**Reading passage**
# cleaning my Camera and Lens in NY



## baretz (Jan 15, 2006)

Hi!

i was wondering if anyone knew where is a good place to go to get my Nikon D100 and D lenses cleaned? i live in Manhattan, so staying ont he Island is prefferable.

you can email me if you want, in fact it would be great!: baretz07@yahoo.com

thanks alot for your help!!

Alex


----------



## Digital Matt (Jan 15, 2006)

Let's see, Manhattan has like every major camera store in the US   B&H, Adorama, Calumet, Willoughbys........

http://www.google.com/local?hl=en&h...amera+stores&near=New+York,+NY&sa=X&oi=localr


----------



## kfoster (Jan 15, 2006)

According to Nikons web site this is the only shop in Manhattan that is a (NARS) Nikon Authorized Repair Station. Or you can send it to Nikon.

Photo-Tech Repair Service Inc
110 E. 13th St
New York, NY 10003
212-673-8400

Im sure other shops can do the cleaning for you but they would not be authorized by Nikon. If they wreck the sensor you may be out of luck.

K


----------



## Iron Flatline (Jan 15, 2006)

Photo-Tech are very good. If you can get there before 4 PM (preferably 3 PM) you can just walk in, and wait while they clean it. Bring a book or magazine, it can get boring. Best is if you can get there in the morning. 

I had my Canon D60 cleaned there, no problem, totally affordable. I was on vacation in NY - wish we had something like this in LA, here everything takes a work week.


----------



## baretz (Jan 15, 2006)

thanks alot guys!


----------

**Records provided**
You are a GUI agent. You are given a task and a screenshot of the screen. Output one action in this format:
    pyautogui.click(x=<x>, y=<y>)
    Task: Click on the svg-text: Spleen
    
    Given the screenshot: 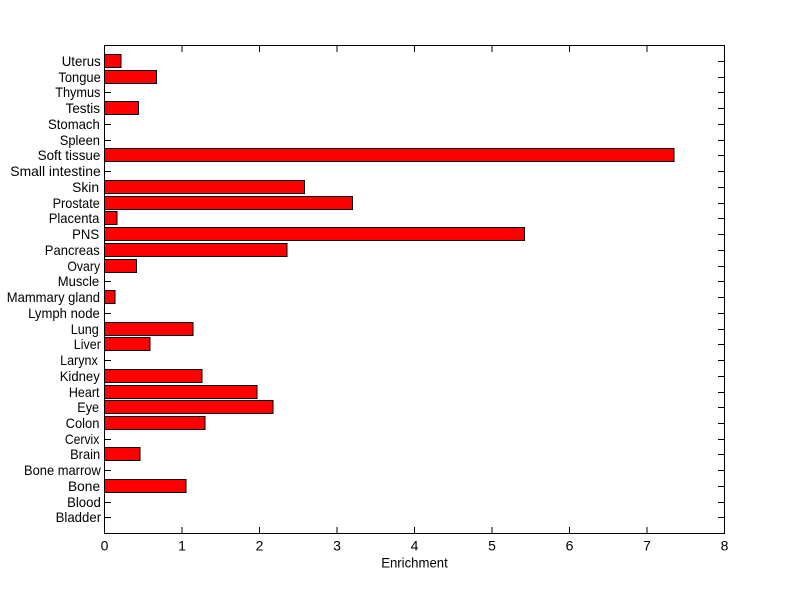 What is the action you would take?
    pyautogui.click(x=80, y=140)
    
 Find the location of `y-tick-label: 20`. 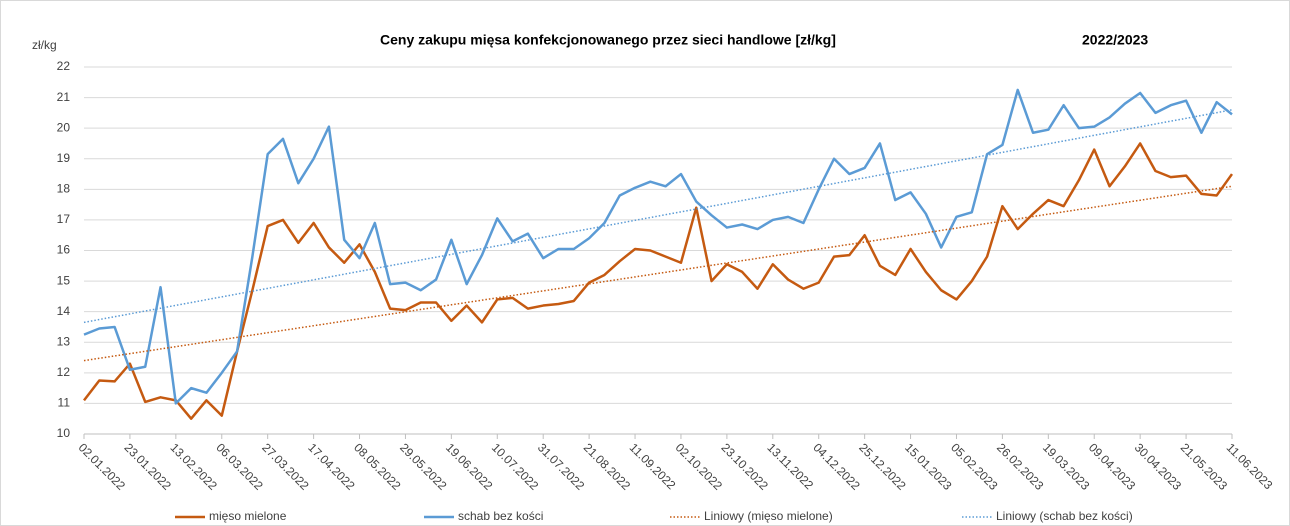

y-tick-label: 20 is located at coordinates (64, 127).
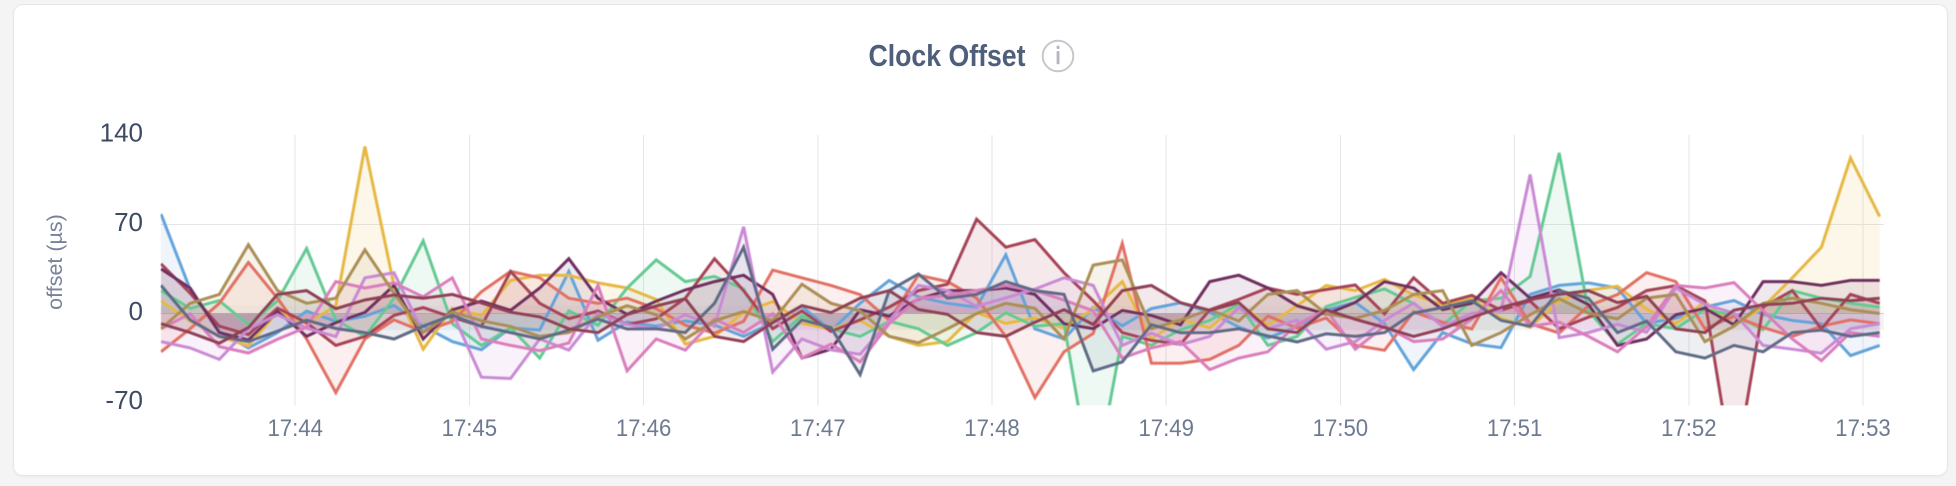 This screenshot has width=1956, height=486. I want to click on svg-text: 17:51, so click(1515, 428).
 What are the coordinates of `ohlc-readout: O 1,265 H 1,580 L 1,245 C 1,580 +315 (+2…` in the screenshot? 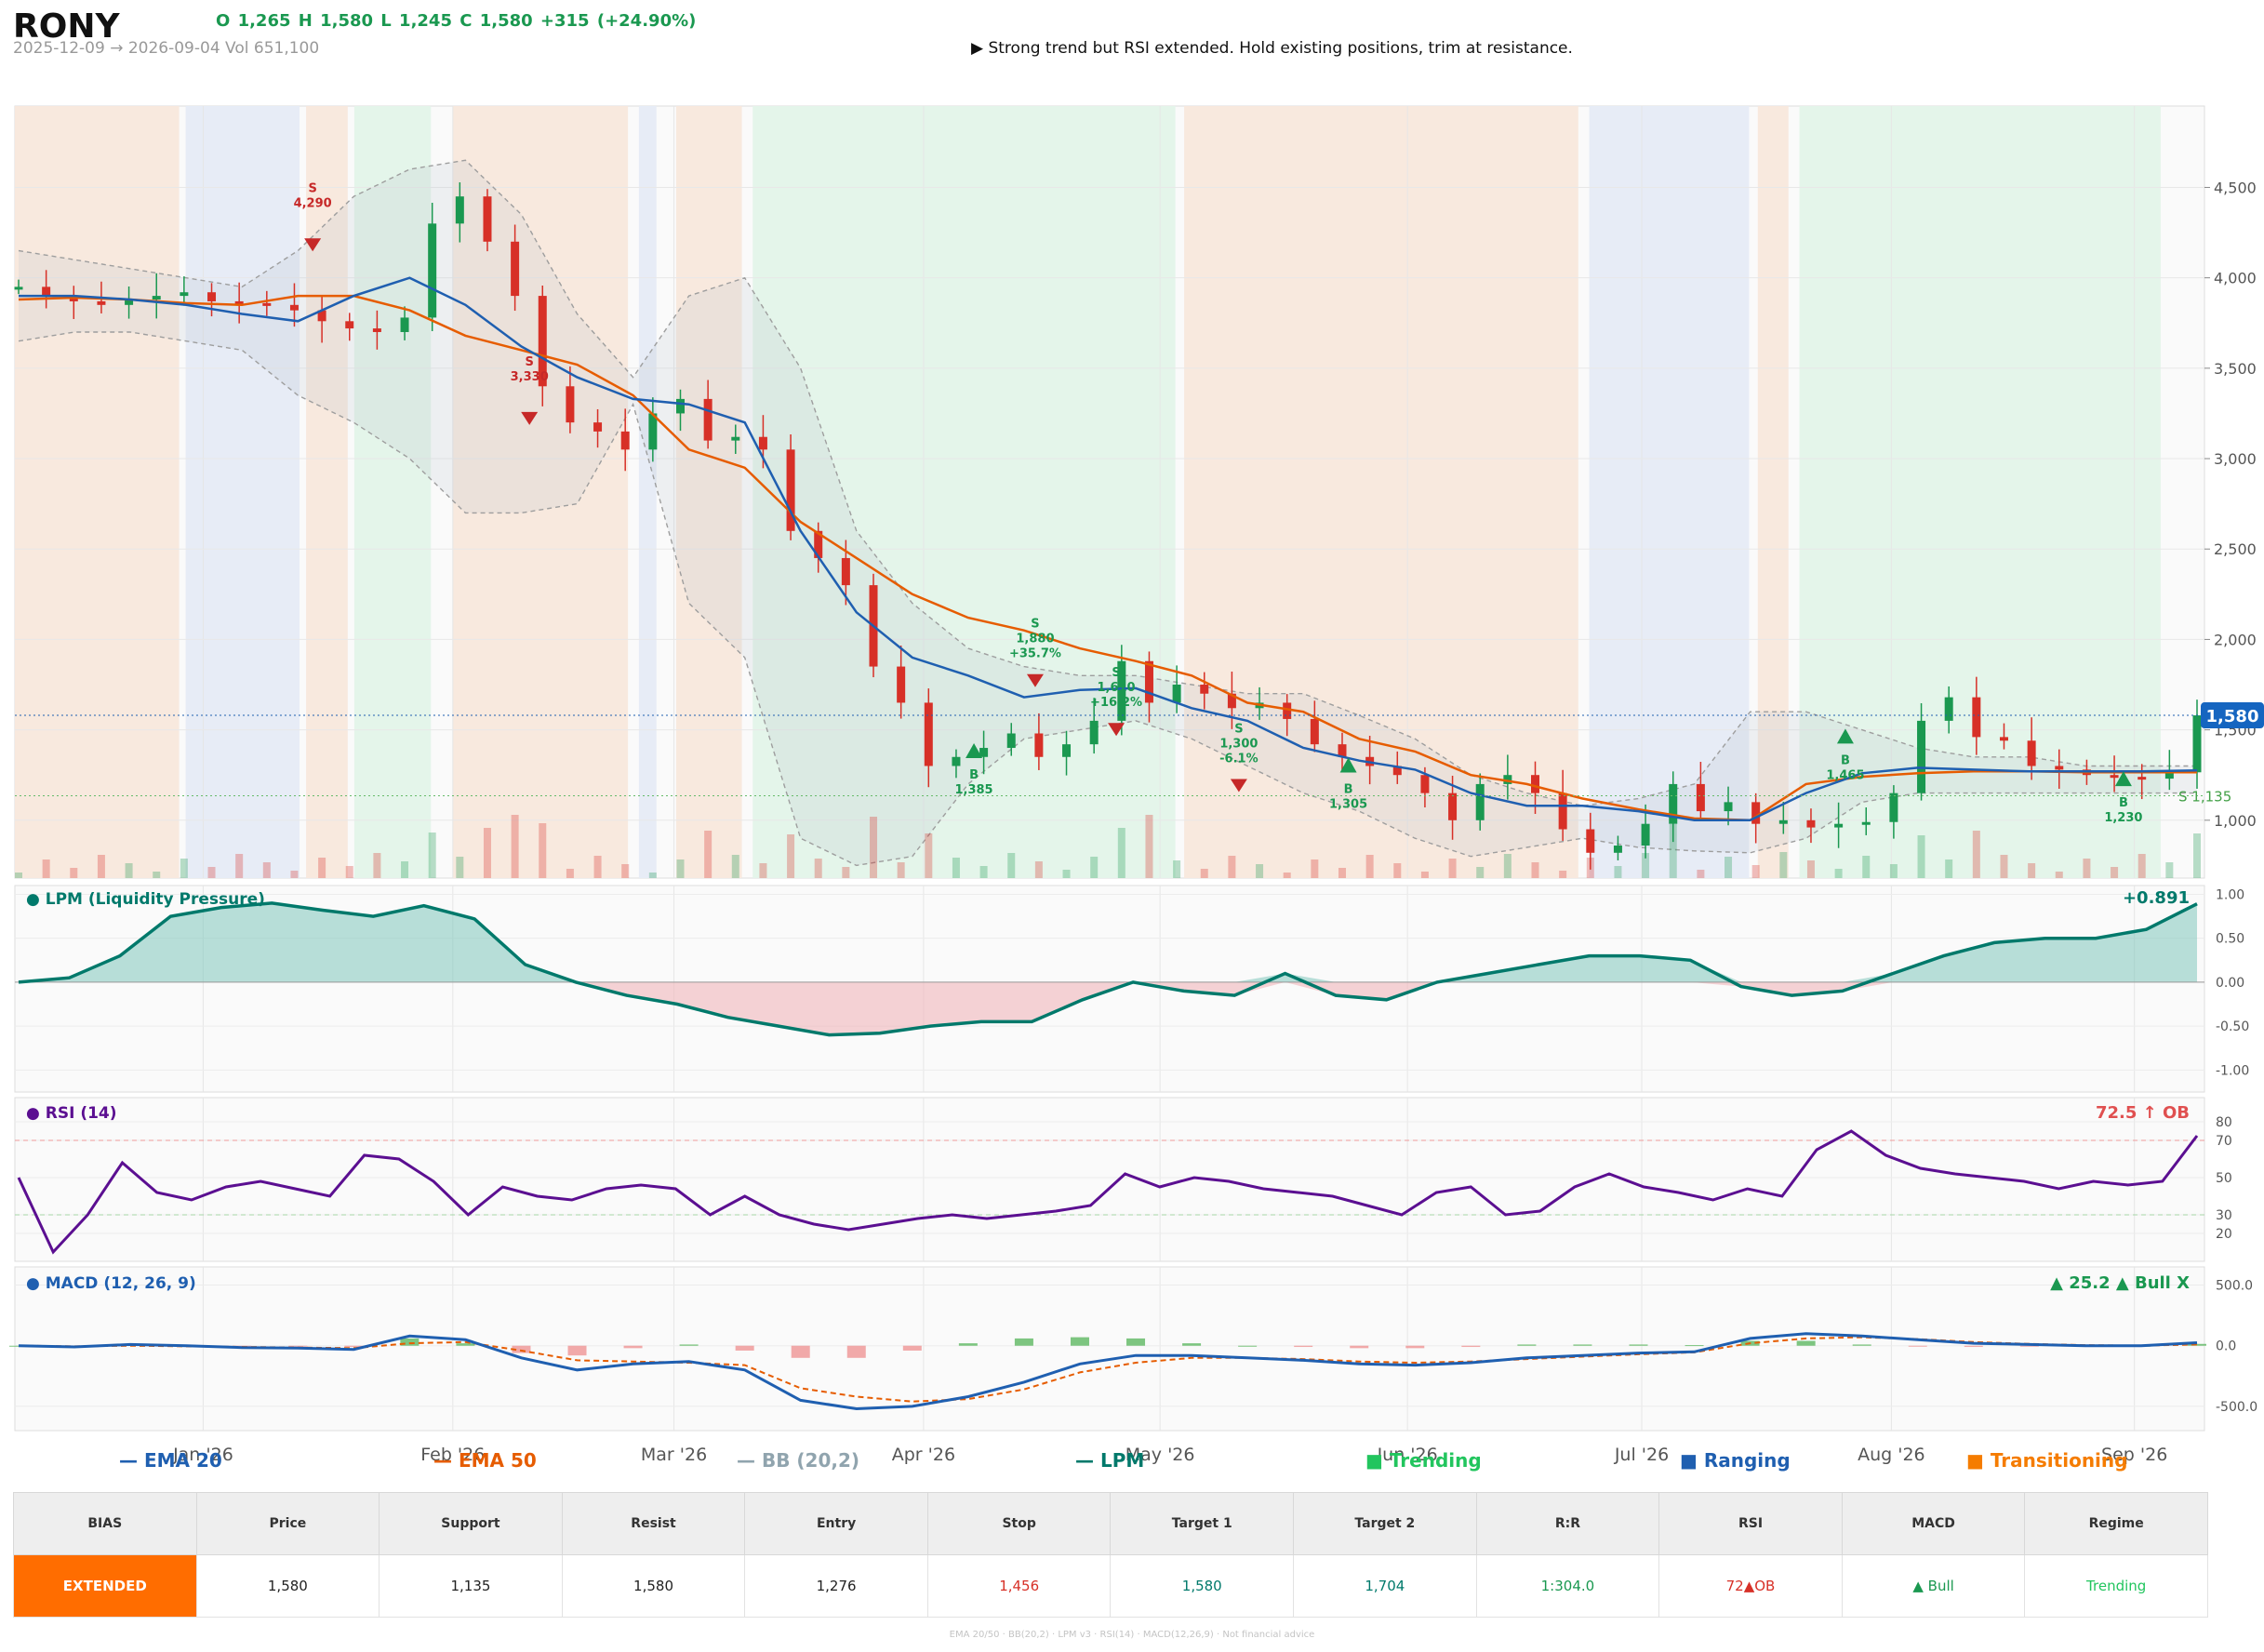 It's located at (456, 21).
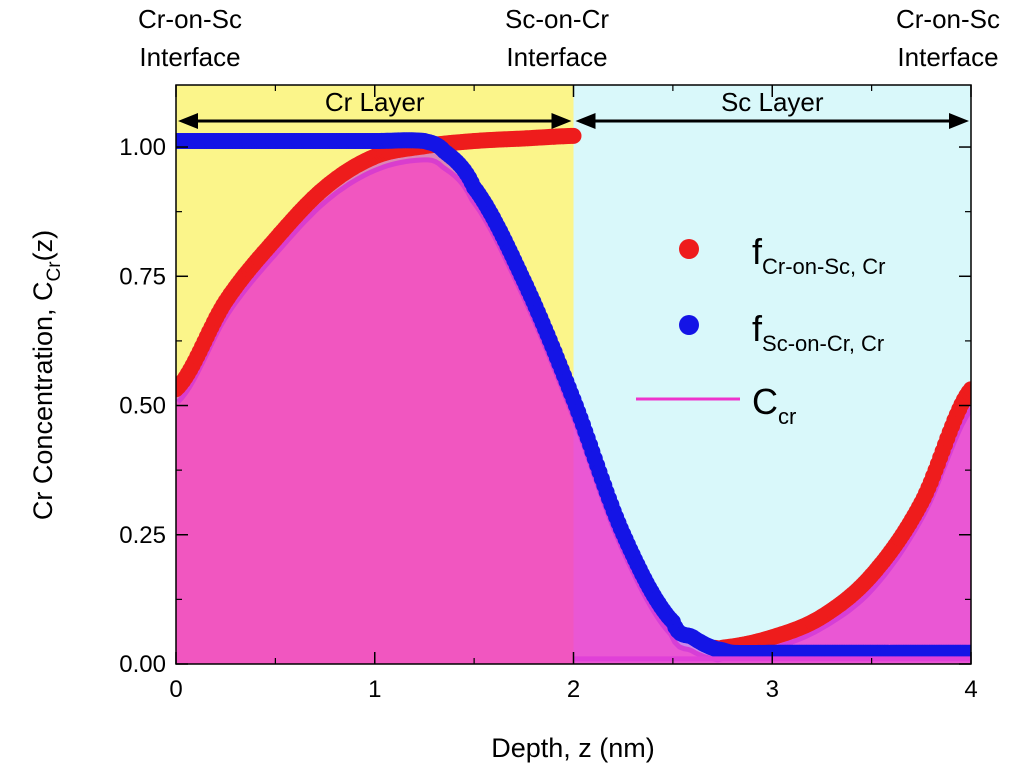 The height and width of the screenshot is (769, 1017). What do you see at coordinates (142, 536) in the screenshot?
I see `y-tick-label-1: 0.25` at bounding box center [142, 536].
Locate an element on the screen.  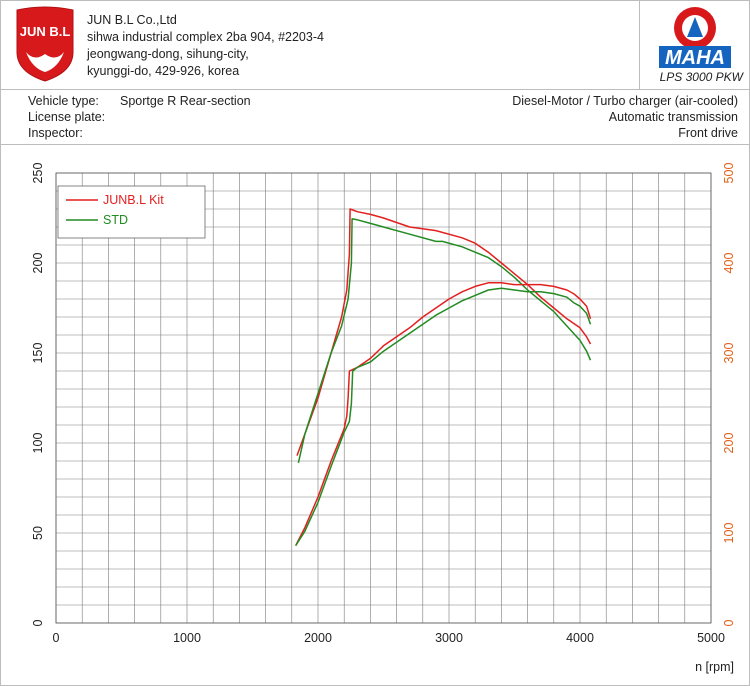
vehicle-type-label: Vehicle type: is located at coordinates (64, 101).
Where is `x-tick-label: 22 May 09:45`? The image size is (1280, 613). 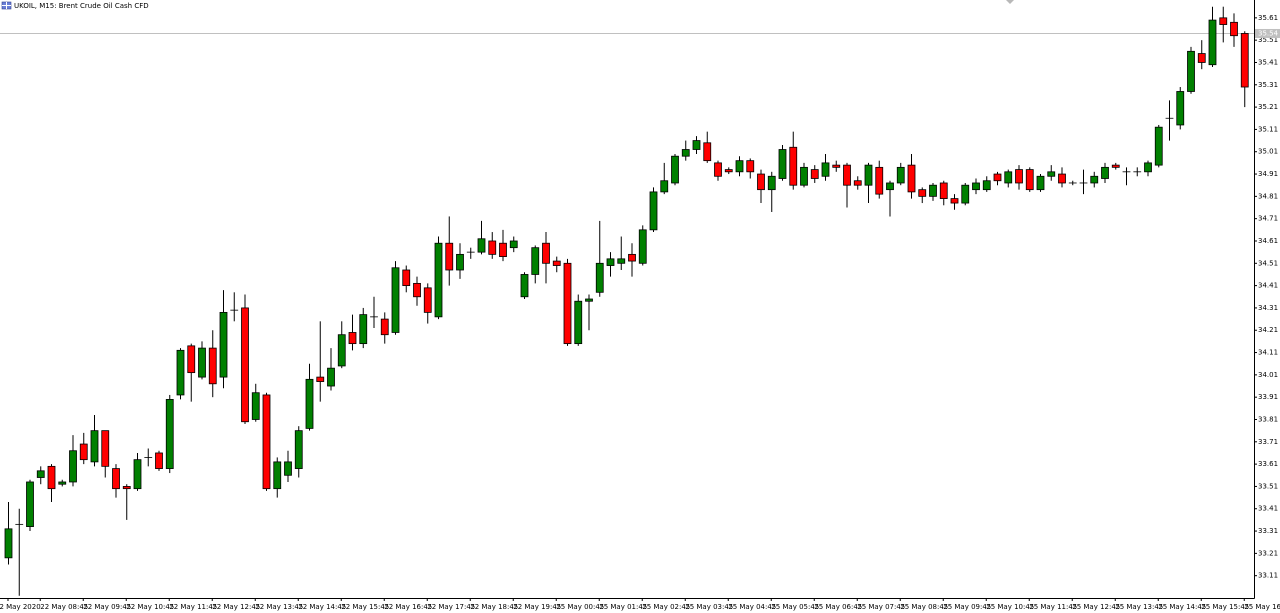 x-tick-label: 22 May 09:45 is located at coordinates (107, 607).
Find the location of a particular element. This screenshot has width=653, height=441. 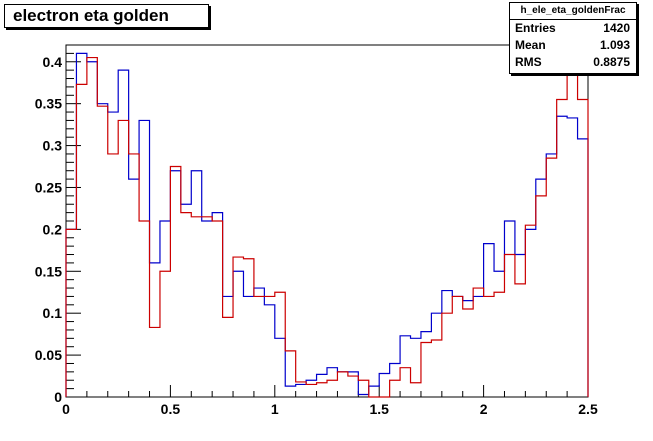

**Assigned task 1**
In the camera-cleaning thread, which shop is named as the only Nikon Authorized Repair Station in Manhattan?
**Assigned task 2**
Rewrite the paragraph of the camera-cleaning thread that begins "Photo-Tech are very good" as a short bulleted list that keeps its main facts.
**Assigned task 3**
Copy out the camera-cleaning thread word for word, from "## Digital Matt" to "kfoster (Jan 15, 2006)".
The rows have no role in this work.

**Task solution 1**
Photo-Tech Repair Service Inc, at 110 E. 13th St.

**Task solution 2**
- Photo-Tech does very good work.
- Walk-ins are possible before 4 PM, preferably by 3 PM, and you wait while they clean the camera.
- Bring a book or magazine, since the wait can be boring.
- Morning is the best time to go.

**Task solution 3**
## Digital Matt (Jan 15, 2006)

Let's see, Manhattan has like every major camera store in the US   B&H, Adorama, Calumet, Willoughbys........

http://www.google.com/local?hl=en&h...amera+stores&near=New+York,+NY&sa=X&oi=localr


----------



## kfoster (Jan 15, 2006)